Scientific classification
- Kingdom: Plantae
- Clade: Embryophytes
- Clade: Tracheophytes
- Clade: Angiosperms
- Clade: Monocots
- Clade: Commelinids
- Order: Arecales
- Family: Arecaceae
- Genus: Ravenea
- Species: R. albicans
- Binomial name: Ravenea albicans (Jum.) Beentje
- Synonyms: Louvelia albicans Jum.

= Ravenea albicans =

- Genus: Ravenea
- Species: albicans
- Authority: (Jum.) Beentje
- Conservation status: EN
- Synonyms: Louvelia albicans Jum.

Species of flowering plant

Ravenea albicans is a species of flowering plant in the Arecaceae family. It is a palm endemic to northeast Madagascar and found in seven fragmented locations between the towns of Ampasimanolotra and Antalaha with the exception of one location much further south near Vondrozo. It is an endangered species threatened by habitat loss. There are perhaps 200 mature individuals remaining. In its natural range it tends to grow in humid forests within northeast Madagascar's mountain valleys.
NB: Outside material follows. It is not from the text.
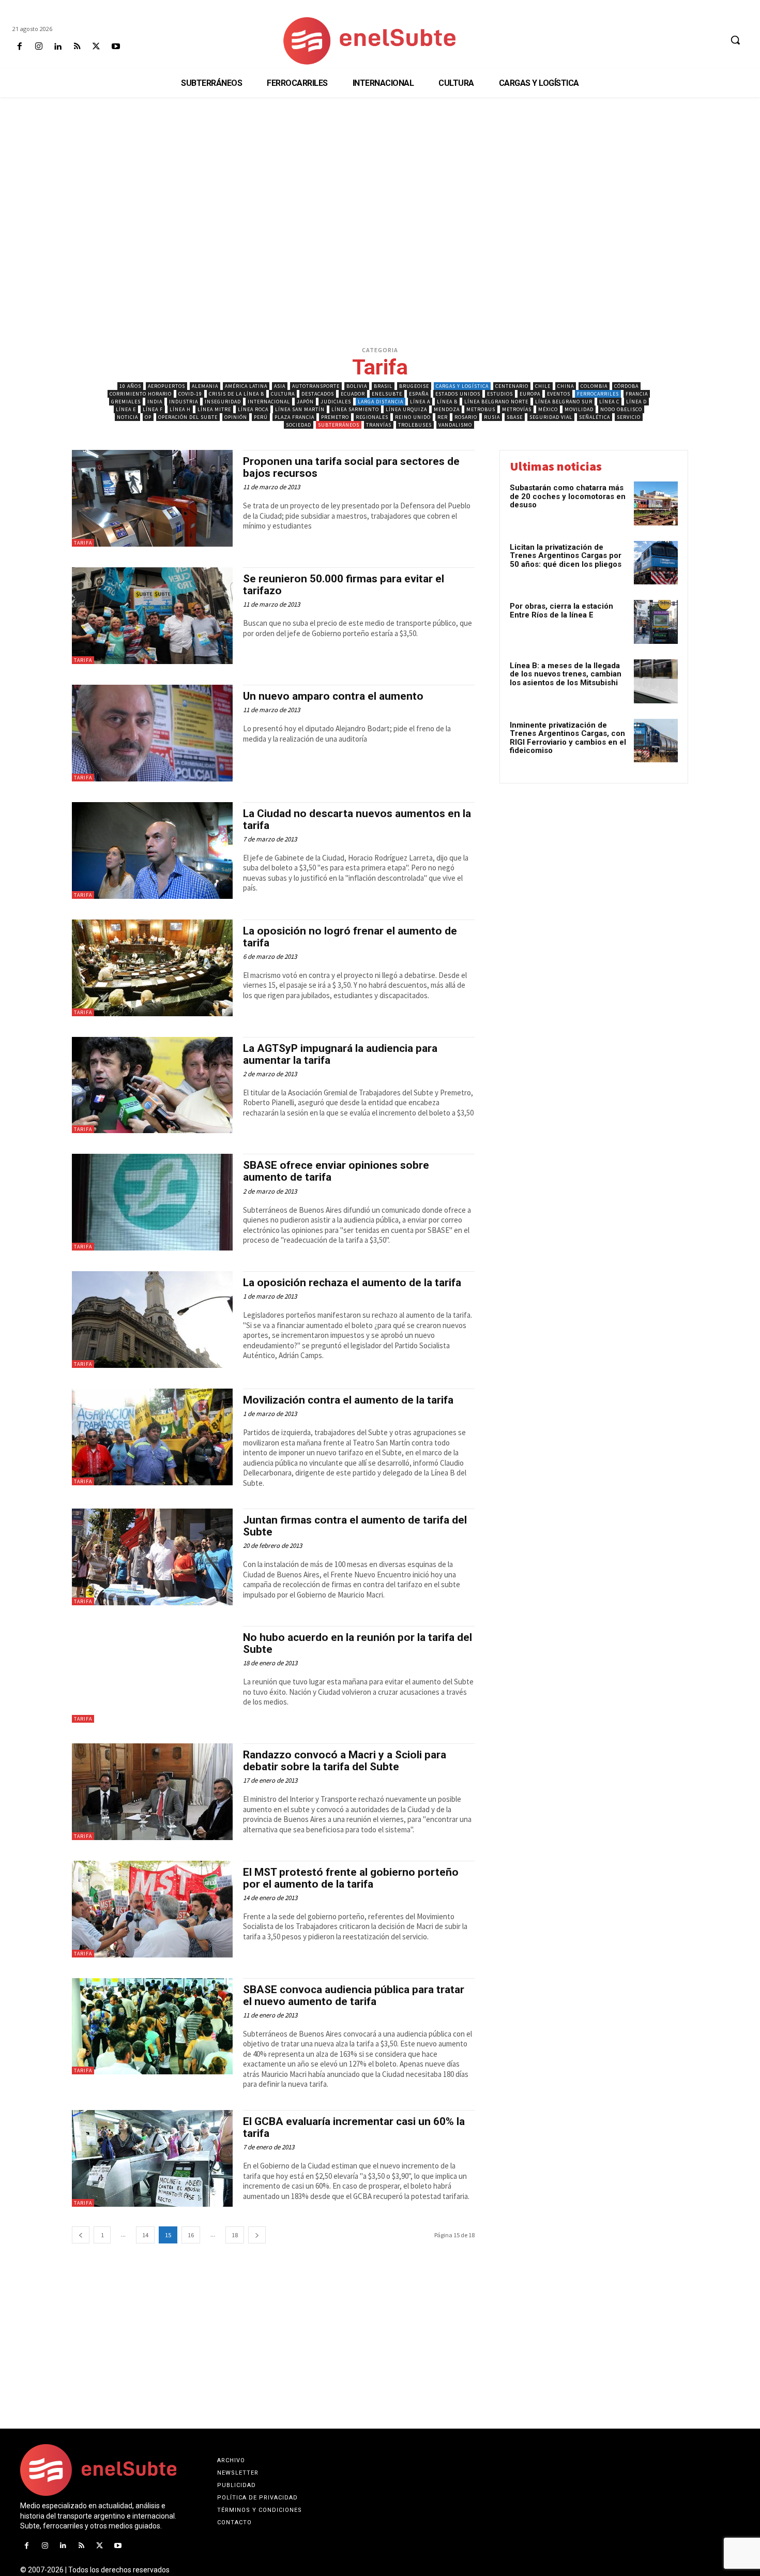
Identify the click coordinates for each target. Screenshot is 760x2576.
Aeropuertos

It is unique among the Ravenea genus because its pinnate leaves have an exotic, colorful appearance. Its species name, albicans, is derived from the Latin word for the color white, album, as is the word for albinism. The base of each frond is green, yet they become white to dark grey near the tip at maturity. Some individuals have completely white fronds.